La plaisanterie peut aller très loin… au point qu’au XVIe siècle, le concile de Sens (1528) interdit « les histoires de bonne femme qui ont pour seul but et résultat de provoquer le rire ». Toutefois, par définition, il ne peut y avoir d’exemplum ennuyeux puisque sa fonction est de rompre la monotonie du sermon. L’une de ses caractéristiques essentielles est donc, selon Jacques Berlioz « l’unité du rire et de l’édification ». Les exempla issus en grande partie des traditions orales et du folklore sont aussi pour les clercs l’occasion de passer compromis avec la religion « peu intériorisée » des laïques. C’est pourquoi, dans les recueils d’exempla, on retrouve des motifs qui sont ceux du conte populaire ou les ressorts de fonctionnement de l’histoire drôle. Ainsi un sermon du milieu du XVe siècle n’a rien à envier à l’almanach Vermot  :
Un pénitent demande à son confesseur de mettre sa penitence par écrit. Le confesseur lui remet un parchemin portant "Jean jeunera demain". Jean va à la taverne et retrouve ses amis mangeant des tripes. Désirant manger, il demande s'il y a là un clerc sachant lire et lui montre le billet. Ce qui fut fait. Alors Jean s'exclama:  "Ce n'est pas aujourd'hui, mais demain : mangeons!". Il faisait ainsi chaque jour et n'accomplit jamais sa pénitence ». C'est déjà: "Demain, on rase gratis".
En somme, Hervé Martin qui a dépouillé des centaines de sermons médiévaux (770 sermons) constate qu’en général le comique de l’exemplum n’a rien de débridé ou d’outrancier et reste généralement mesuré. La truculence n’est pas absente, mais elle verse rarement dans la trivialité. Somme toute on relève assez peu « de ces bonnes histoires outrancières dont les auteurs du siècle dernier se délectaient en reprochant aux prédicateurs leur manque de goût ». Les prédicateurs médiévaux puisaient ces anecdotes à des sources très diverses dont les légendiers hagiographiques. Ce sont des livres liturgiques rassemblant les Vies de saints « à lire » durant l’office ; il n’est pas insignifiant que ce nom ait donné « légende » au sens courant du mot.  Il ne faut donc pas être surpris que les Vies de saints contiennent de tels récits, à la fois édifiants et récréatifs destinés à fournir la matière des exempla.

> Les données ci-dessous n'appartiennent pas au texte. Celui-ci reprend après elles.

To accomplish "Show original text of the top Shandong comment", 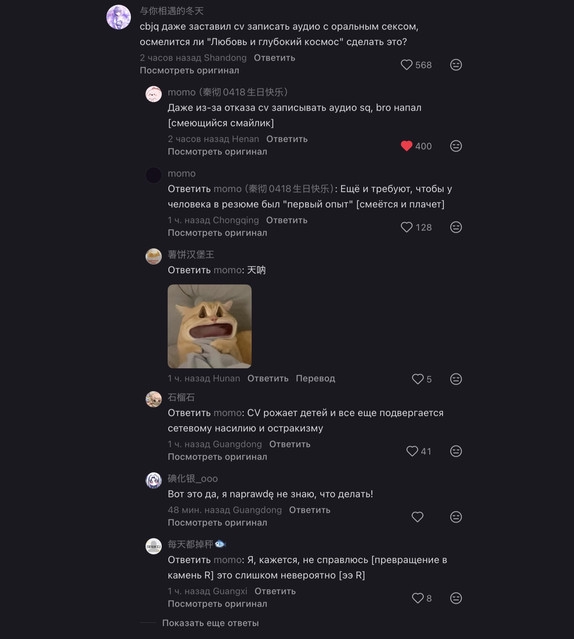I will coord(189,71).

Pour conclure, « on peut rire de tout, mais pas avec n’importe qui », disait P. Desproges. Les clercs médiévaux sont formés à la recherche de la multiplicité des sens (littéral, symbolique, métaphorique, anagogique, historique etc.). L’Ancien Testament est donc soumis à une réinterprétation radicale qui cherche derrière ce que disent les auteurs inspirés ce que veux dire le Saint Esprit. Depuis l’Antiquité chrétienne se met en place une gymnastique intellectuelle qui recherche dans la Bible, puis dans tout texte, la Lettre et l’Esprit ("la matière et le sens"), c’est à dire l’interprétation allégorique distincte du sens littéral. Ce décalage constant est, à mon avis, le fondement même de l’HUMOUR médiéval. Cette recherche du double sens développe une culture de l’équivoque (Bruno Roy) qui suscite le « Mélange des genres » et qui vaut bien entendu aussi dans le registre comique.